Material supplied
+++
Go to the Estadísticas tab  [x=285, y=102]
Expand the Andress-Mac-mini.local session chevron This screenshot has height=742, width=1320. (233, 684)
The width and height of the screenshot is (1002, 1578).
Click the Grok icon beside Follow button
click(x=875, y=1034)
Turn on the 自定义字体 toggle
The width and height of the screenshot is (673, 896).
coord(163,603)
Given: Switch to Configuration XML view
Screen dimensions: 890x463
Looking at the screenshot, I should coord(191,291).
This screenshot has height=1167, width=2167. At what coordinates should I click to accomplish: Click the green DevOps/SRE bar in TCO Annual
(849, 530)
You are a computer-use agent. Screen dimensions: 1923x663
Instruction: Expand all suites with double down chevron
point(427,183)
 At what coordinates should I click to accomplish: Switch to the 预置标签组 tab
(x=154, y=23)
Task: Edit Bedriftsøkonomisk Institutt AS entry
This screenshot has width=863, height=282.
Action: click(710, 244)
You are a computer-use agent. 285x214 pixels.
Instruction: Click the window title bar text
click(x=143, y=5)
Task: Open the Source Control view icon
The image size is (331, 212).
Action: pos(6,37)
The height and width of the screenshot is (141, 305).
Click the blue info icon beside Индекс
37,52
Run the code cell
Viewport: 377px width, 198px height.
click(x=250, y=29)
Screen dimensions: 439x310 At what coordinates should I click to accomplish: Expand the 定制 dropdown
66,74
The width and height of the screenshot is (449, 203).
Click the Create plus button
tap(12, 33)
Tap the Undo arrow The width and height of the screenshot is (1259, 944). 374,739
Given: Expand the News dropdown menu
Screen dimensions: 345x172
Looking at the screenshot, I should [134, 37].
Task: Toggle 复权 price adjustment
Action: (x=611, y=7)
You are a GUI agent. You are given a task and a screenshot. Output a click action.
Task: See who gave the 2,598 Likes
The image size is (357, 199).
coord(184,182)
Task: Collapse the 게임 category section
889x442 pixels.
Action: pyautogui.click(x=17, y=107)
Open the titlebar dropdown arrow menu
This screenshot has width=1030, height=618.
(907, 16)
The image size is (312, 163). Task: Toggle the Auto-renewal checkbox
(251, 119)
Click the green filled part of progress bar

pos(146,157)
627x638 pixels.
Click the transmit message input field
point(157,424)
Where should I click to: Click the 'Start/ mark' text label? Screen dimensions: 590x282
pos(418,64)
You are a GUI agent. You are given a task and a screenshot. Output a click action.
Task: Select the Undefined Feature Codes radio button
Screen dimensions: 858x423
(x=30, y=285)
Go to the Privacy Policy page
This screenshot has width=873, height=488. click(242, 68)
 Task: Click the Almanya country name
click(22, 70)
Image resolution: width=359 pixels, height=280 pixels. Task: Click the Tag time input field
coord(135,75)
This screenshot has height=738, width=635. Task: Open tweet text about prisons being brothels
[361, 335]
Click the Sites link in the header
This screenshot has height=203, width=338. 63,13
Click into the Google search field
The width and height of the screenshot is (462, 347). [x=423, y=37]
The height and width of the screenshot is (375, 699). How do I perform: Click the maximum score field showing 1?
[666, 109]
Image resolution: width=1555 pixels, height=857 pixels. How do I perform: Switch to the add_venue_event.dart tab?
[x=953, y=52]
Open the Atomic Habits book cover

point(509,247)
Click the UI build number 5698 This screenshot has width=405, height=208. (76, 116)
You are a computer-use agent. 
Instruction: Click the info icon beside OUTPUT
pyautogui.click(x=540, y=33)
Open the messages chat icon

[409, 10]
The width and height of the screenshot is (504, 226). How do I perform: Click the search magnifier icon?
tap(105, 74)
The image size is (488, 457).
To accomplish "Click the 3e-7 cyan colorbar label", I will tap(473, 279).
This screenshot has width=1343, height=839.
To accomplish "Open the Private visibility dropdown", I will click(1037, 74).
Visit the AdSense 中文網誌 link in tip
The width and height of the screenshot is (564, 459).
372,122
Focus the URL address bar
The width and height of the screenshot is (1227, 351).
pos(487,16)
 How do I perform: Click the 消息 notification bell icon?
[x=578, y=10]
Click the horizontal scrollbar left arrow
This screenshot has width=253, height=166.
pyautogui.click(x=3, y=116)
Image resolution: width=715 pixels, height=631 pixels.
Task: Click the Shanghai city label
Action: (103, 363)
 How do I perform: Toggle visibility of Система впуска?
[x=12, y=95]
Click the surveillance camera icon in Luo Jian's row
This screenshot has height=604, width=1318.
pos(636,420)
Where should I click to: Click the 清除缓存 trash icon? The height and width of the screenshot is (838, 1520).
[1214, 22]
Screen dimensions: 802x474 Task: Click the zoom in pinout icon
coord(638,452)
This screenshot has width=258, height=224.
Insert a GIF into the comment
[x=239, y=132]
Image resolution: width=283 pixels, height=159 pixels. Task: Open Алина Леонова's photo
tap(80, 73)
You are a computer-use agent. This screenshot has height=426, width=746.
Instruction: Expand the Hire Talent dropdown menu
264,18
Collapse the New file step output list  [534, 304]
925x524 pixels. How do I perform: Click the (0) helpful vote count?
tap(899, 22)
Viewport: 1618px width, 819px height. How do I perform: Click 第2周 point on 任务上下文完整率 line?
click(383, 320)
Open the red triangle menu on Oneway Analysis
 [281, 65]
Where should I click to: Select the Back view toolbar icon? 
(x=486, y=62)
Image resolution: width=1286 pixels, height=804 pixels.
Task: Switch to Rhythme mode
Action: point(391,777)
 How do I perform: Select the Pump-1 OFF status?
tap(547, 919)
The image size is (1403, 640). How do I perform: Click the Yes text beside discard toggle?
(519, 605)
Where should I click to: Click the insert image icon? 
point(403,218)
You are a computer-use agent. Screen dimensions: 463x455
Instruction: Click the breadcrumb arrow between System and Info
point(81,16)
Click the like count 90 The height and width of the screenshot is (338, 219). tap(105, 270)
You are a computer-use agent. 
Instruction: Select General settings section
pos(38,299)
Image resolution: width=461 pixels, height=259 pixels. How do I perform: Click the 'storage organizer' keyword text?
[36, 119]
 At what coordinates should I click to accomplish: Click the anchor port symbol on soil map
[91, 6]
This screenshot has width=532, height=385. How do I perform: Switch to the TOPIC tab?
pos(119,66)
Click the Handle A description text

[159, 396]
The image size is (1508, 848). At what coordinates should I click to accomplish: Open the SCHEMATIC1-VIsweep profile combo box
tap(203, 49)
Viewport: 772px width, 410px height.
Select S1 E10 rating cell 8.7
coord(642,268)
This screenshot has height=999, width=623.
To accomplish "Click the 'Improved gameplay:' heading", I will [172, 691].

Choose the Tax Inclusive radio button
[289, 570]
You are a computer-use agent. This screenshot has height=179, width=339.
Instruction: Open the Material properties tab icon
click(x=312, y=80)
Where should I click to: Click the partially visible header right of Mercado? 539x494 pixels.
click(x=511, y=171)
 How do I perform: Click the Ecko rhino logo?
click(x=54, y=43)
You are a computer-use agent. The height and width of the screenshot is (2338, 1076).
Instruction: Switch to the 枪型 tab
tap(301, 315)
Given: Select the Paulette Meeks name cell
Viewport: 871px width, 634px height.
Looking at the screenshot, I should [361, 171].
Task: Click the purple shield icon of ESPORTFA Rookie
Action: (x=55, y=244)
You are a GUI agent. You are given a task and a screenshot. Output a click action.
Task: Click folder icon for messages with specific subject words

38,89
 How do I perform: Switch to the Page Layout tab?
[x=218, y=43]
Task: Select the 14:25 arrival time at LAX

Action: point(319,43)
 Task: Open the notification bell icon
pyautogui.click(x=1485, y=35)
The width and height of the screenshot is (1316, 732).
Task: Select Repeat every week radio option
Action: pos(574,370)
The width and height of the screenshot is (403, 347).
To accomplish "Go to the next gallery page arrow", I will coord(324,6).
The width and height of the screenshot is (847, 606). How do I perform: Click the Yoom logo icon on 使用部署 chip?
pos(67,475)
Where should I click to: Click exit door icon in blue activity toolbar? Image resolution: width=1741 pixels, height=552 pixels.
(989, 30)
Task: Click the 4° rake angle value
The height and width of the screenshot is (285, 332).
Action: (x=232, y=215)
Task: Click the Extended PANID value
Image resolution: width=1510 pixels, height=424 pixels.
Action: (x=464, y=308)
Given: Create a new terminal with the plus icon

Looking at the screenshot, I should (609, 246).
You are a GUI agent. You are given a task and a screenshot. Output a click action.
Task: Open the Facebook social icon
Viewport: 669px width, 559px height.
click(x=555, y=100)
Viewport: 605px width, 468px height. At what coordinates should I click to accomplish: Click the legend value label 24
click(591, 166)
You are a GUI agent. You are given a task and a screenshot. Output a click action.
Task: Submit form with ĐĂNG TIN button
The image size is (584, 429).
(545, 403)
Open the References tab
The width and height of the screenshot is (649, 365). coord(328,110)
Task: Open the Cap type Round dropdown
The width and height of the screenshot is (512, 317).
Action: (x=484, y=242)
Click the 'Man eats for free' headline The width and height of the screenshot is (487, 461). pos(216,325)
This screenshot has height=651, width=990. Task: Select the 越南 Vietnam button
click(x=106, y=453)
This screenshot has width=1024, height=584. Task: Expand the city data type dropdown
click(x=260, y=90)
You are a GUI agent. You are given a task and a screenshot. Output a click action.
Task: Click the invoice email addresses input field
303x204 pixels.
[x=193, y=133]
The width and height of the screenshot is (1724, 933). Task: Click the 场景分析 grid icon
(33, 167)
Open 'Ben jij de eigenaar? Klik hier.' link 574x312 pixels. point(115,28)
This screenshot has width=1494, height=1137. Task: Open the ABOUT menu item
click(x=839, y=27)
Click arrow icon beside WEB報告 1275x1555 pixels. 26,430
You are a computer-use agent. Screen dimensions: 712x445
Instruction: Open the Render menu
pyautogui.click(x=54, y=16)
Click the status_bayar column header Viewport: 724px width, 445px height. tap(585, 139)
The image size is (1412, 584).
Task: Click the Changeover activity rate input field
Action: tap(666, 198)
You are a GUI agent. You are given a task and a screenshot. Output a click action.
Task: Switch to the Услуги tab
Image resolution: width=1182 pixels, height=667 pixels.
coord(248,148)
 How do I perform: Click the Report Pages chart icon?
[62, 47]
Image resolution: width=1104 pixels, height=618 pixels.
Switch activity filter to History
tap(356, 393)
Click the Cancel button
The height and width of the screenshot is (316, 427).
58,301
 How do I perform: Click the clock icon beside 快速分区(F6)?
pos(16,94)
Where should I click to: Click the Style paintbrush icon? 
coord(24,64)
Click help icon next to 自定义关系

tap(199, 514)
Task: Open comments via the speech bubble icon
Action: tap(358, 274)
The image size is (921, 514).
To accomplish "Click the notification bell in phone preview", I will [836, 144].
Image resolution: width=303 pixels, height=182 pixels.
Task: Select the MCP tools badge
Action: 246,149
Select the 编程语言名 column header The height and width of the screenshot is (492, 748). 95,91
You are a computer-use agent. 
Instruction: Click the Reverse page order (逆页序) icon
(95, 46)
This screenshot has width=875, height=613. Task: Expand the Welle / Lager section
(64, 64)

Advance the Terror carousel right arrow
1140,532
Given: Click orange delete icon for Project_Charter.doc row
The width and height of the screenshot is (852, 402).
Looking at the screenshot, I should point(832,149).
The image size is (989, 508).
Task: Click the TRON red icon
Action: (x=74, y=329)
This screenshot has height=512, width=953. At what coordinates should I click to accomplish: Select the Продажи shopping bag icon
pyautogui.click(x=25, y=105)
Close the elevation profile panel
+++
Convert the stretch of data above that opens with the line containing "You are a computer-use agent. Screen dimensions: 1923x663" and closes with the line containing "Action: pos(6,37)" into a JSON list of strings, one string per line, leaving out any blank lines.

[
  "You are a computer-use agent. Screen dimensions: 1923x663",
  "Instruction: Expand all suites with double down chevron",
  "point(427,183)",
  " At what coordinates should I click to accomplish: Switch to the 预置标签组 tab",
  "(x=154, y=23)",
  "Task: Edit Bedriftsøkonomisk Institutt AS entry",
  "This screenshot has width=863, height=282.",
  "Action: click(710, 244)",
  "You are a computer-use agent. 285x214 pixels.",
  "Instruction: Click the window title bar text",
  "click(x=143, y=5)",
  "Task: Open the Source Control view icon",
  "The image size is (331, 212).",
  "Action: pos(6,37)"
]